Hong Kong bar pleads with foreign judges to keep serving

Hong Kong’s bar association has appealed to foreign judges not to abandon the city’s highest court in the wake of the national security law, saying their absence threatened the legal system’s credibility in the eyes of the international community.

Philip Dykes, the head of the association, said serving on Hong Kong’s Court of Final Appeal was a personal question of conscience for foreign judges, but their “high calibre” was “an ornament to the justice system”.

Mr Dykes made the comments after James Spigelman, a retired Australian judge, resigned as a non-permanent judge and as political pressure builds in the UK on judges to stop serving in Hong Kong.

Lord Reed, the president of the UK Supreme Court who also serves on the Hong Kong court, said the role of British judges was under review in light of the new law.

Beijing’s decision to enforce the national security law on Hong Kong has ignited concerns over whether the city’s respected judiciary would remain independent.
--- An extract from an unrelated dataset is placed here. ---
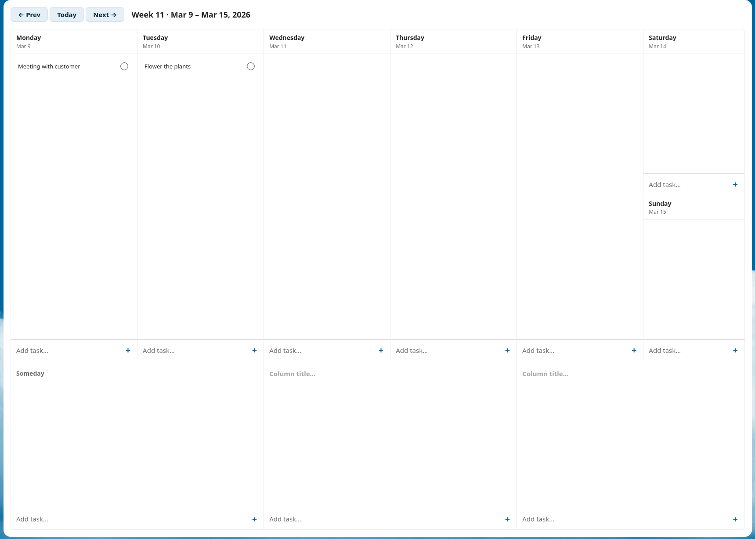Click the Prev button to view last week
Screen dimensions: 755x539
click(x=29, y=14)
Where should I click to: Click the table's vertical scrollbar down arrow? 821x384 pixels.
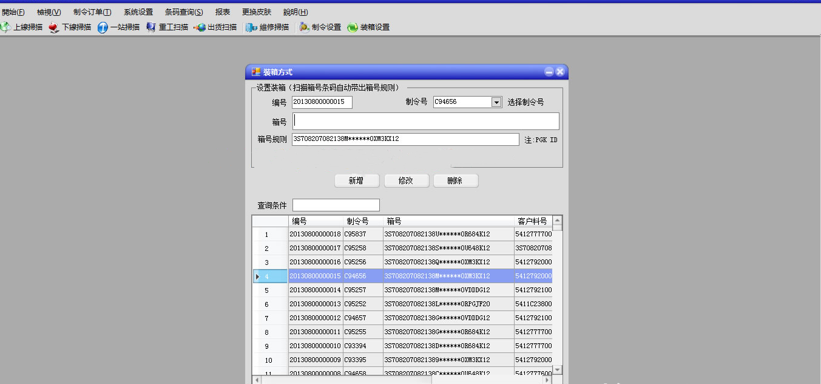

The law targets collusion, subversion and foreign interference with punishments of up to life in prison. It has been criticised for removing the legal firewall that separates Hong Kong from the rest of China by allowing suspects to face mainland courts.

There have also been fears that the security law would undermine Hong Kong’s claim to be Asia’s premier financial centre. Analysts have warned that anything that compromised the territory’s legal system would spook global firms based in the city.

Mr Dykes, who sits on a committee of lawyers and government officials who recommend appointments of non-permanent judges for confirmation by the city’s chief executive, has pleaded with judges from the UK, Australia and Canada to continue serving.

“Lord Neuberger [a former president of the UK’s Supreme Court who served in Hong Kong as a non-permanent judge] made a speech saying . . . the NPJs are the canaries in the coal mine,” Mr Dykes told the Financial Times. “You know what the canaries do, they drop dead at the first whiff of carbon monoxide gas.”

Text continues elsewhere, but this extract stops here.